In 2009, Bilibili was born as a forum for game and anime fans like its creator Xu Yi, a then 20-year-old student. But it was Chen who turned the site from an after-school project into a promising venture when the serial entrepreneur took over in 2014. Bilibili has since cleaned up pirated content on his platform while investing a half a billion dollars in broadcast rights since 2018. It has grown into adjacent businesses including live streaming, e-commerce and game publishing, its biggest cash cow.

Along the way, Chen, who once co-founded the app maker Cheetah Mobile Inc., has secured investments from both Tencent and Alibaba, a rare feat in the internet arena in China where newcomers typically line up with one of the twin giants. The company has partnered with Tencent and Alibaba on content production and e-commerce, respectively, and could “further deepen ties” with the two sides, said Chen, who owns around 13% stake but around 44%. voices. Sony Corp. also owns a stake in the company.
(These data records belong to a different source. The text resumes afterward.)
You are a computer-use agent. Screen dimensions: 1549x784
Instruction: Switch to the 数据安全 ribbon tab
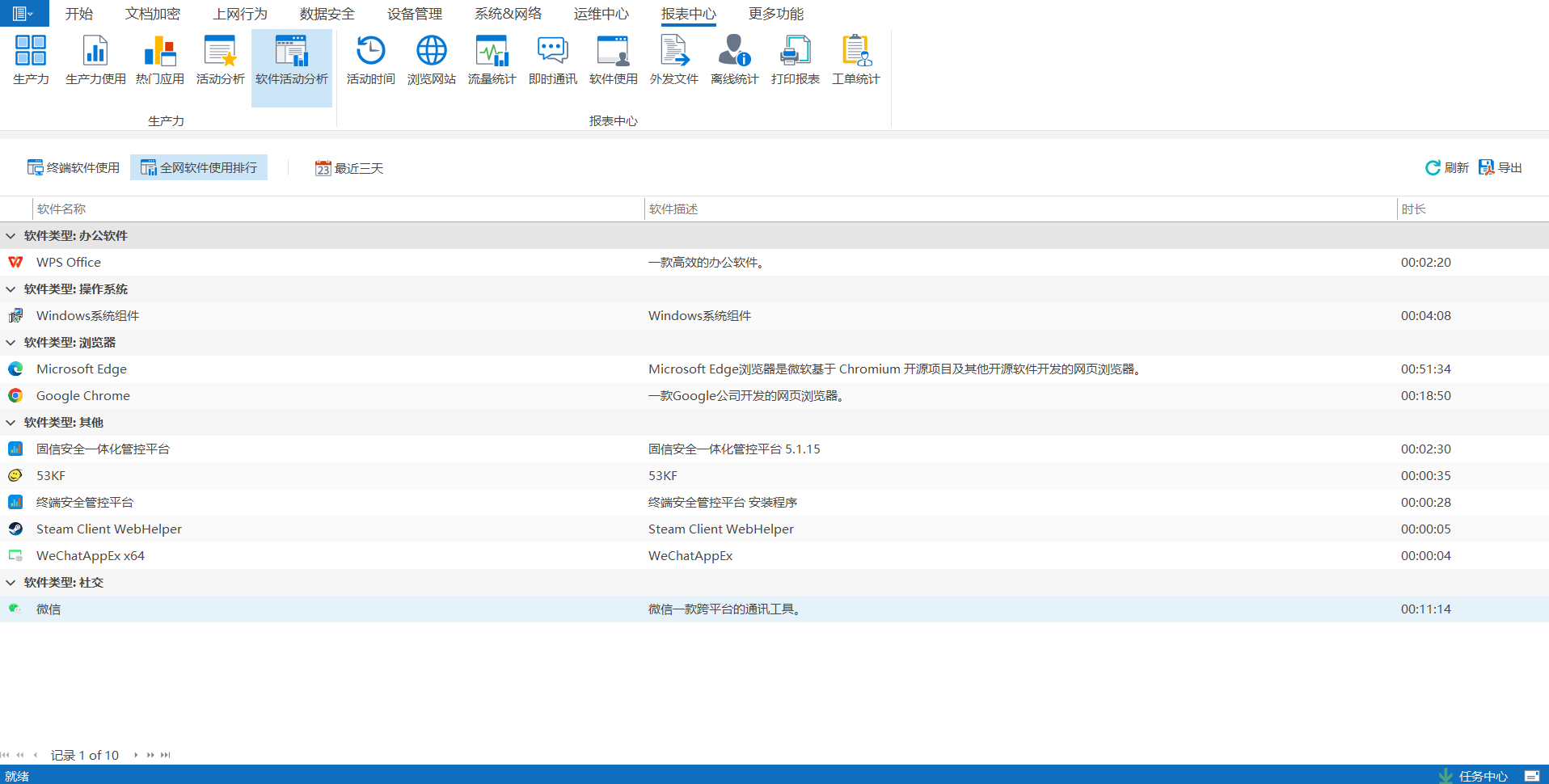(327, 14)
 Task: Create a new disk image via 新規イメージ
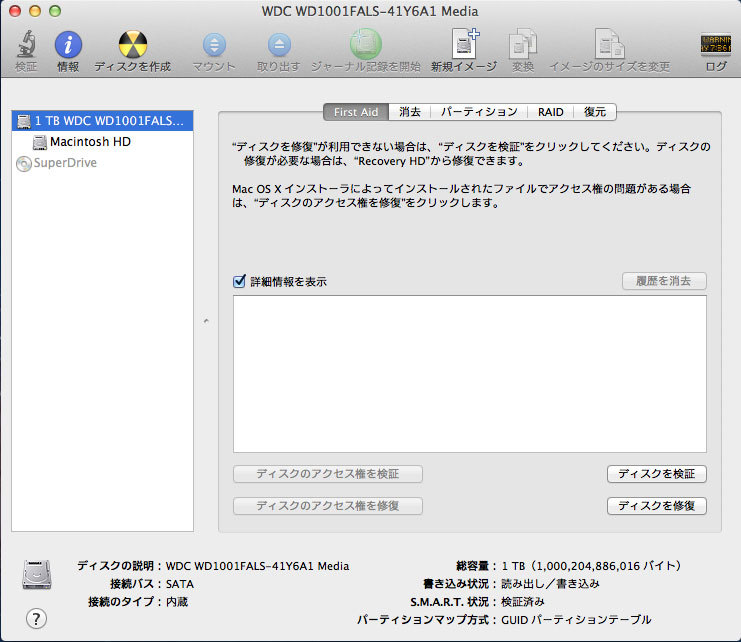pyautogui.click(x=465, y=46)
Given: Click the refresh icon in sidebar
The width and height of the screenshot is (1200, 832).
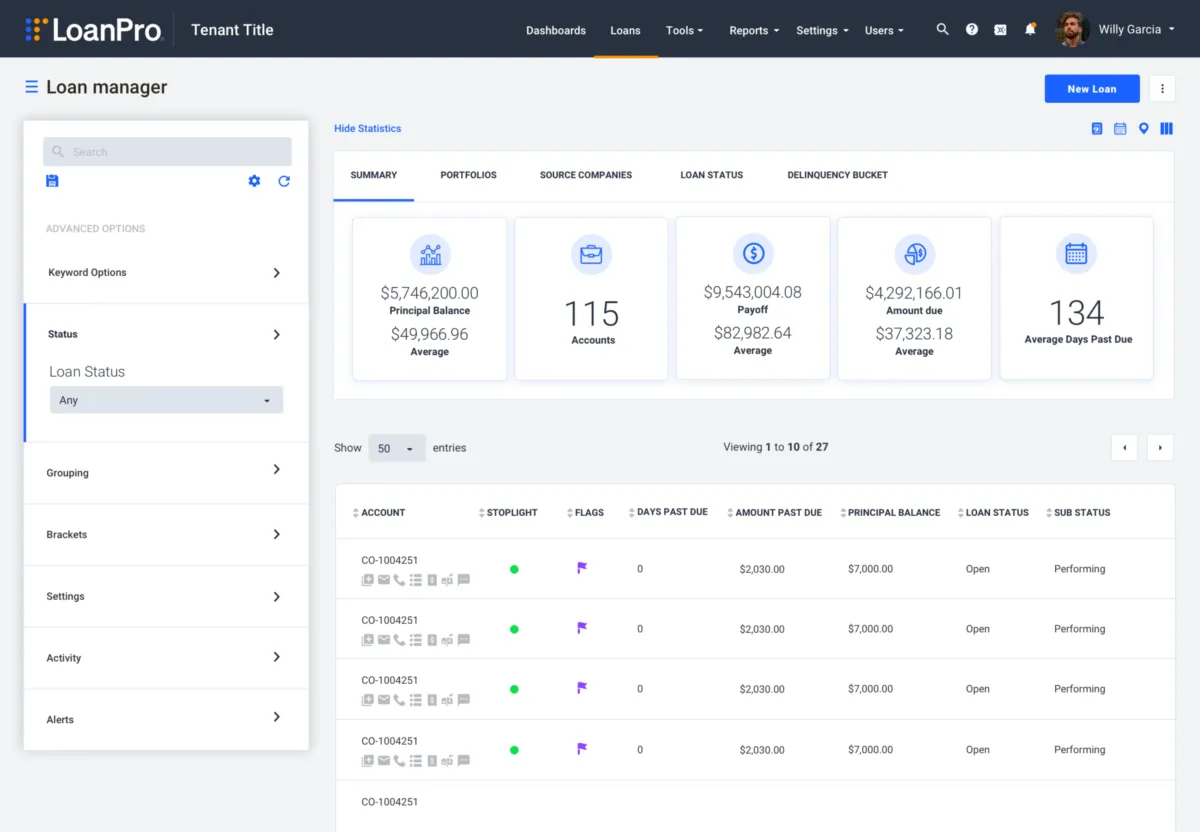Looking at the screenshot, I should (x=284, y=181).
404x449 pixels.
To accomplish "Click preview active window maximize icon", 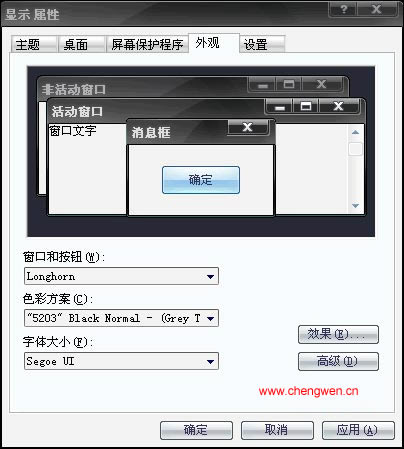I will (x=306, y=107).
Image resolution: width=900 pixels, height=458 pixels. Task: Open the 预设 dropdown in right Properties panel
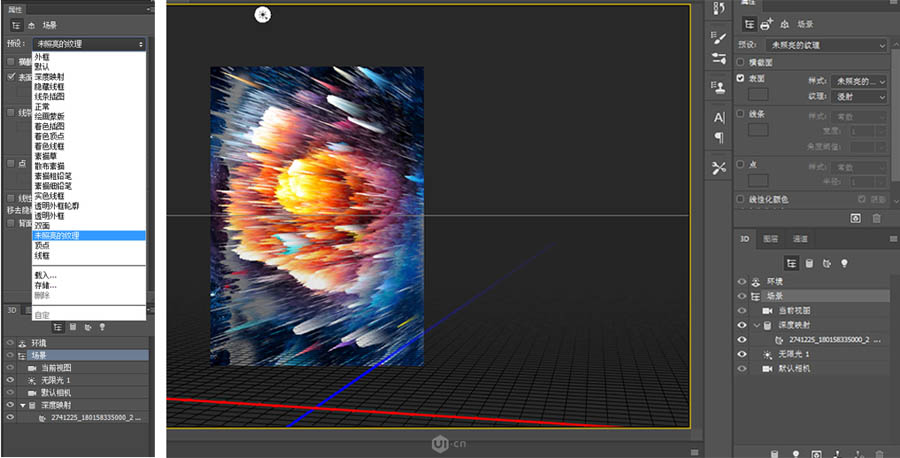coord(826,45)

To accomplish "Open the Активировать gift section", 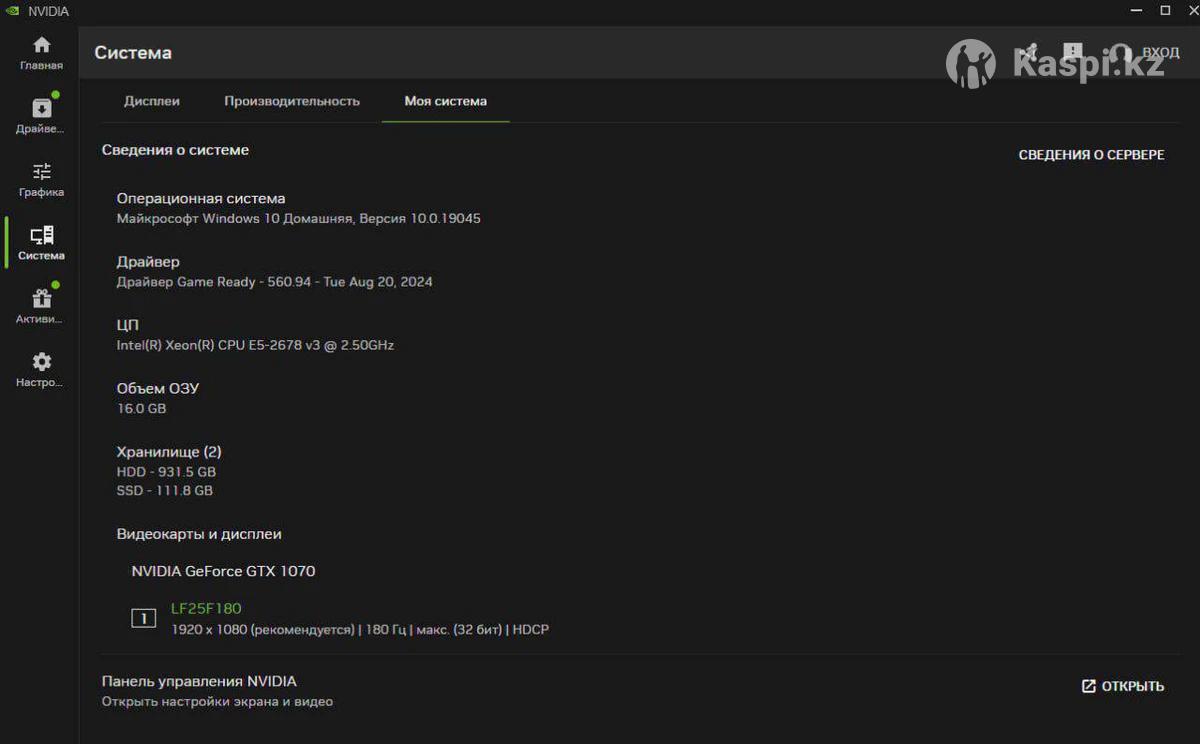I will point(41,306).
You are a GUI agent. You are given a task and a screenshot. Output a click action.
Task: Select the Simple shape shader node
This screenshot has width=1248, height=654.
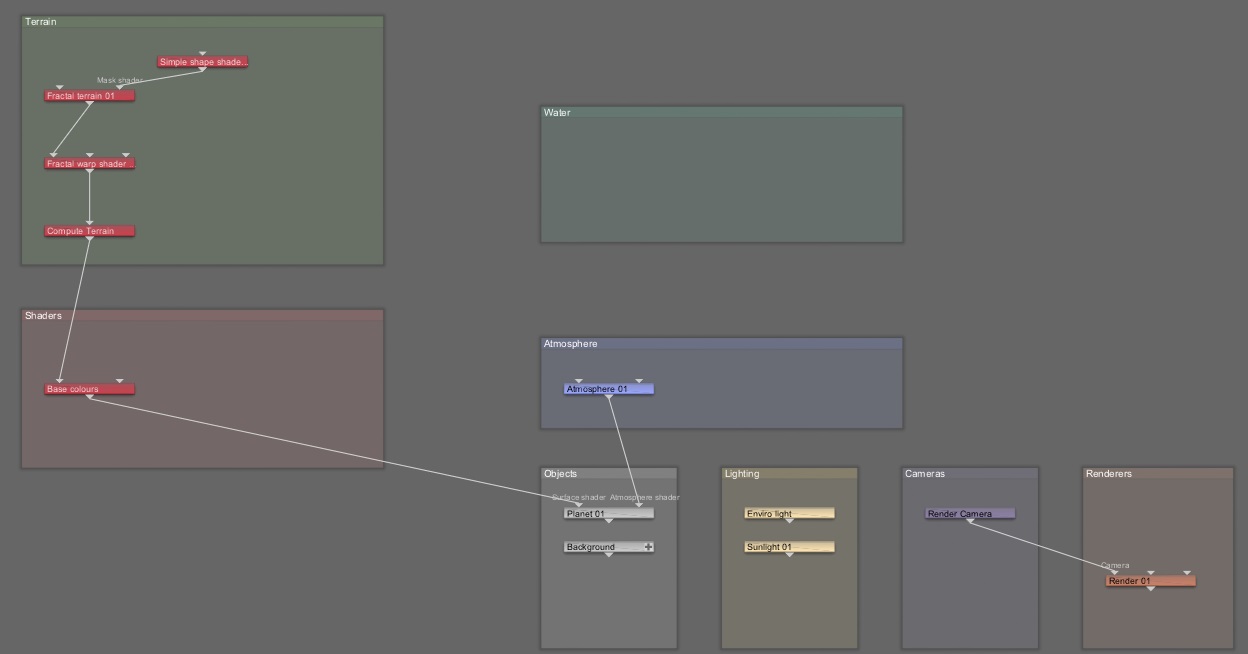(202, 62)
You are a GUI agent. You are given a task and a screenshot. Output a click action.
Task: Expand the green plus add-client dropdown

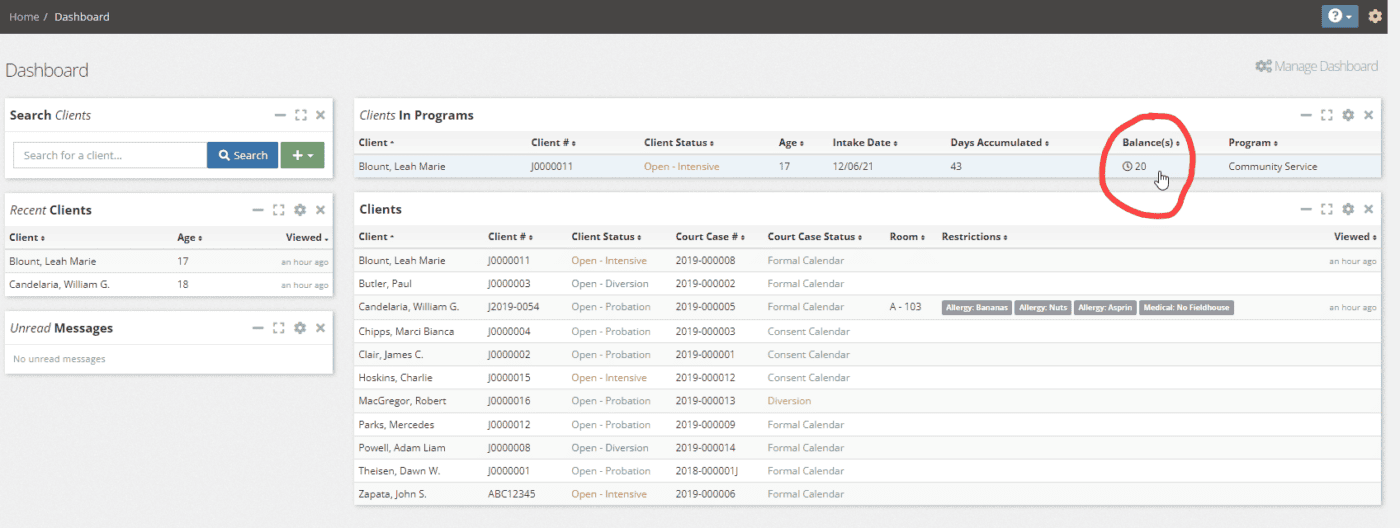coord(302,155)
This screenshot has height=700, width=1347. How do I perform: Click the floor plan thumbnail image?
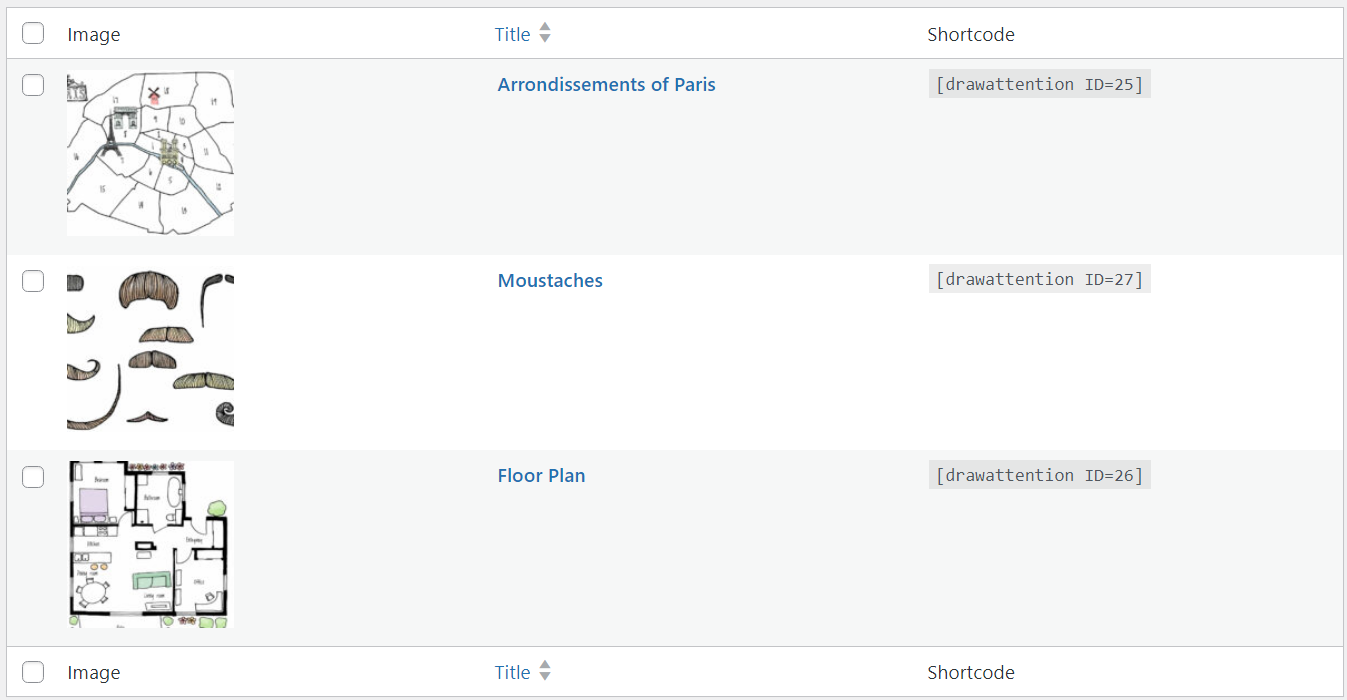150,545
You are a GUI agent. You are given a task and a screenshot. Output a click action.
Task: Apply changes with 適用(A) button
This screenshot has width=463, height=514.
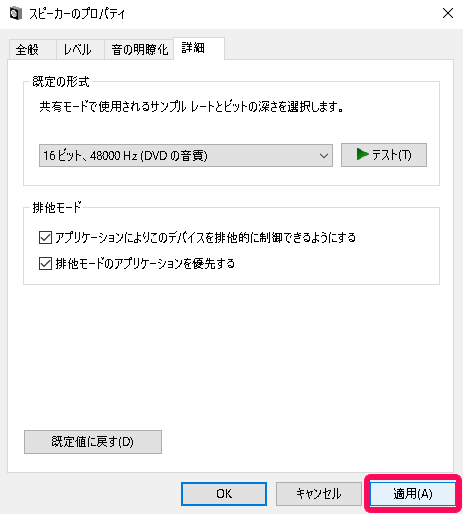coord(413,494)
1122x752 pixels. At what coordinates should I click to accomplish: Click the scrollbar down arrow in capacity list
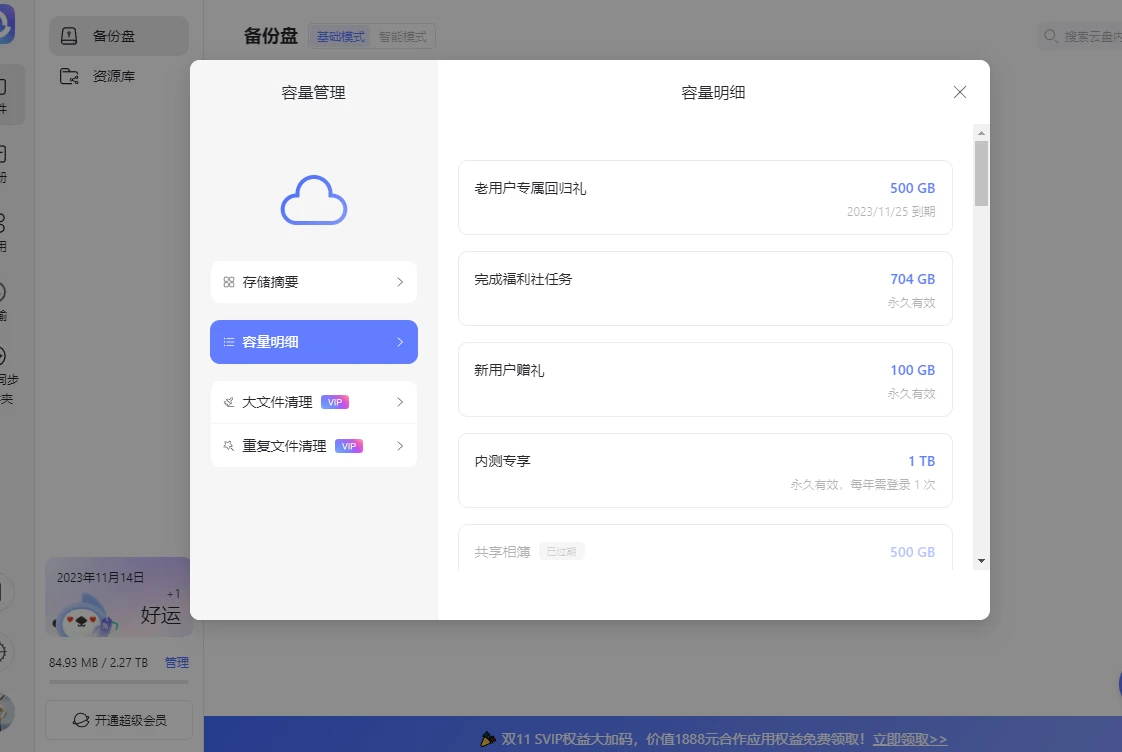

Videos “will be a major trend for the Internet industry over the next three to five years,” Chen said. “The market will experience ultra-rapid growth over the next few years. Popular video platforms like us will all have great opportunities. “

The company predicts that its revenue will increase by at least 73% to 3.7 billion yuan ($ 565 million) this quarter and aims to double its monthly active users by 2023.

“With the support of Tencent and Alibaba, Bilibili appears well positioned to capture the long-term trend of the Gen Z entertainment market through content, community and marketing,” said analysts at Jefferies led by Thomas Chong. in a February note. It is “one of the main beneficiaries for capturing the age-old trend of video consumption.”

Investors are embracing Bilibili as a way to harness the growing purchasing power of China’s Gen Z population, which has also energized startups like toy maker Pop Mart International Group Ltd. and Xiaohongshu social commerce application. Over 86% of monthly Bilibili users are aged 35 and below, estimated iResearch.